На моем лице царит спокойствие, и я ничем не выдаю, что на самом деле это не так. Но, когда Клем подтверждает, что между ней и Тимом только дружба, я испытываю облегчение.
И радость.
Что со мной? Если бы это не было полным абсурдом, я бы решил, что ревную.
Но допустить такое.… Даже на мгновение я не могу себе позволить допустить, что это ревность.
Но уже в следующую секунду где-то очень глубоко в сознании рождается мысль, что лжец из меня неважный. Во всяком случае, себя не обмануть.
Вскоре вернулся Бен – как он сказал, они с Тайрой ездили выбирать свадебный сервиз. Вид у друга был довольный, не то, что можно ожидать от мужчины, которого заставили ходить по магазинам в поисках тарелок с цветочками.
Что ж, очевидно, Бен абсолютно счастлив и по уши влюблен в свою невесту. Я мог только порадоваться за друга.
Бен не слишком удивился моему присутствию и не стал расспрашивать о мотивах моего визита.
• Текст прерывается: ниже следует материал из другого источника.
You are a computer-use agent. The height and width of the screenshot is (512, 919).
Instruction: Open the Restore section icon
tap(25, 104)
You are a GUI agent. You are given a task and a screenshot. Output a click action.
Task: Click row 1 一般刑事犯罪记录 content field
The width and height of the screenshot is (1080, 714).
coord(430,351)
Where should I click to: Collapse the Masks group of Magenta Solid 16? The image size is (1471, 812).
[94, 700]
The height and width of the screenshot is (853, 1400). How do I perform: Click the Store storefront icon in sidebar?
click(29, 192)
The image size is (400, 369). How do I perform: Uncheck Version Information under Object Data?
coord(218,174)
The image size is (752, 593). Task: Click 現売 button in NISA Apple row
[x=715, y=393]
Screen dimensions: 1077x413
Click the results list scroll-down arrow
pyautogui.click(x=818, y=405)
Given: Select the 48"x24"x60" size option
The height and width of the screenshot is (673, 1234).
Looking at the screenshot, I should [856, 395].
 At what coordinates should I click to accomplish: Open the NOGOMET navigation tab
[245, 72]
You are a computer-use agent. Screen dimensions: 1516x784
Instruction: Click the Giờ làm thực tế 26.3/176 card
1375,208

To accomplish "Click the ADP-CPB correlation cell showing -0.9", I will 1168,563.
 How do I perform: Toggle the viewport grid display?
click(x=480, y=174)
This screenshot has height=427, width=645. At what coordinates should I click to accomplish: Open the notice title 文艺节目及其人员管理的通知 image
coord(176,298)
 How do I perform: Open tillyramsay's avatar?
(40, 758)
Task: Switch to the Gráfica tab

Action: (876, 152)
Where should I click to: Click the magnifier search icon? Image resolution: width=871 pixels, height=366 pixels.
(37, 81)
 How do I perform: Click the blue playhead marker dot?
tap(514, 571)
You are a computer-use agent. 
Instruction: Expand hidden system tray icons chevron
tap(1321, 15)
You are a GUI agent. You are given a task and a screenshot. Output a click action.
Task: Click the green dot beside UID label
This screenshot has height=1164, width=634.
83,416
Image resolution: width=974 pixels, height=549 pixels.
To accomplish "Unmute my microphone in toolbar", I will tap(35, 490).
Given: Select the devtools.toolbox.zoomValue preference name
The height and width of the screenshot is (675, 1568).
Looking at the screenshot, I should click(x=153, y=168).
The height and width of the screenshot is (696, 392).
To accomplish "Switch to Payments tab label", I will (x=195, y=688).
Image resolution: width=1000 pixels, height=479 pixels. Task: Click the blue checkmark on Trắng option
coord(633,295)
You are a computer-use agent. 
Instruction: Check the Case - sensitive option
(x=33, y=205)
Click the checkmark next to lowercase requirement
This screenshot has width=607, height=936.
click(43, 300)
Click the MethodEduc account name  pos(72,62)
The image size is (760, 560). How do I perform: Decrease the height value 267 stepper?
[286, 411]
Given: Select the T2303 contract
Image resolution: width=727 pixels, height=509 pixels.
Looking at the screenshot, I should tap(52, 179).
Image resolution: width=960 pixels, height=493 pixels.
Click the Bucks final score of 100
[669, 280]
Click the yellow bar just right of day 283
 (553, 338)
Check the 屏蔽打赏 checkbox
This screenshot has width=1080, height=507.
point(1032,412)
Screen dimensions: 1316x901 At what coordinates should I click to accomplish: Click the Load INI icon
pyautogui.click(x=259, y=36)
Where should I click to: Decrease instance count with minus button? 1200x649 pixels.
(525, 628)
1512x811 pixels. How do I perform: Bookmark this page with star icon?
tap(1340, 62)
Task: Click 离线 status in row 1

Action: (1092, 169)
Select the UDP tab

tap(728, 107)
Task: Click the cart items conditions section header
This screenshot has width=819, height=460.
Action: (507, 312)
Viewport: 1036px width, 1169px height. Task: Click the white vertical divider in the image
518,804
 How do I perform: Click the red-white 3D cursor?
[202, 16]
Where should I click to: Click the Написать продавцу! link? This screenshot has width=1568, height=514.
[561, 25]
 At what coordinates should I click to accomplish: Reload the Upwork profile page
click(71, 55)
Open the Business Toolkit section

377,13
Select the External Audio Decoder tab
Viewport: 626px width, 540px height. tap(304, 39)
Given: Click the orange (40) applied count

Меня это полностью устраивало. Не хотелось пускаться в объяснения, когда я сам не до конца понимал, что толкнуло меня приехать на ранчо.
– Ты дал Тиму свою Ямаху? – брови Бена подскакивают вверх, а глаза с веселым недоверием обращаются ко мне.
– Да, я это сделал. – Я пожимаю плечами, но про себя уже сомневаюсь, что поступил правильно. Надеюсь, все обойдется благополучно. Не хочется, чтобы мой двоюродный младший брат, за которого я чувствую ответственность, свернул себе шею.
– Что случилось, Люк? – хохочет Бен. – Помнится, ты никого не подпускал к своей «детке».
Я прикрываю глаза на мгновение, вспомнив это нелепое прозвище, которым окрестил когда-то байк. Сейчас это кажется таким смехотворным, и чувствую я себя полным придурком.
Я замечаю, как Клем закусывает губу от смеха и отворачивается, чтобы ничем себя не выдать.
– Ну, это вроде как давно было, – сухо произношу я, но, видя, как откровенно смеётся Бен и усмехается Клем, я тоже не выдерживаю и смеюсь.
– Господи, вы были такими болванами! – внезапно озвучивает Клем, и мы с Беном возмущенно переглядываемся.
– Что, прости? – Бен делает огромные глаза, от чего Клем уже открыто хохочет.
– Мы были крутыми, самыми крутыми парнями в городе! – восклицает Бен, ударяя себя кулаком в грудь.
Очень смелое утверждение с его стороны. В то время мы действительно себя таковыми считали, но серьезно, насколько крутым может быть парень, называющий свой мотоцикл «деткой»?
– Давай, Люк, скажи ей! – друг переводит взгляд на меня, ища поддержки.
Я глубоко вздыхаю.
– Да, мы определенно были крутыми.
Мой голос звучит не слишком убедительно.
– Каждая девчонка в школе мечтала о свидании с нами, – разводя руками, хвастается Бен.
Тут Клем громко фыркает, ткнув в брата указательным пальцем.
– Не завирайся только! Тебе напомнить Марту Шуберт, которую ты добивался два года, и которая в итоге предпочла тебе ботана?
– А ведь она права, – усмехнувшись, припоминаю я.
Бен смотрит на меня, как на предателя, и я виновато качаю головой.
– Ты-то откуда все это знаешь? – недоверчиво смотрит на сестру Бен. – Это было миллион лет назад, ты тогда малявкой еще была.
Клем одаривает Бена снисходительной ухмылкой.
– Ну и что, я с детства была наблюдательной и у меня хорошая память.
– Ты просто маленькая проныра, – ворчит Бен.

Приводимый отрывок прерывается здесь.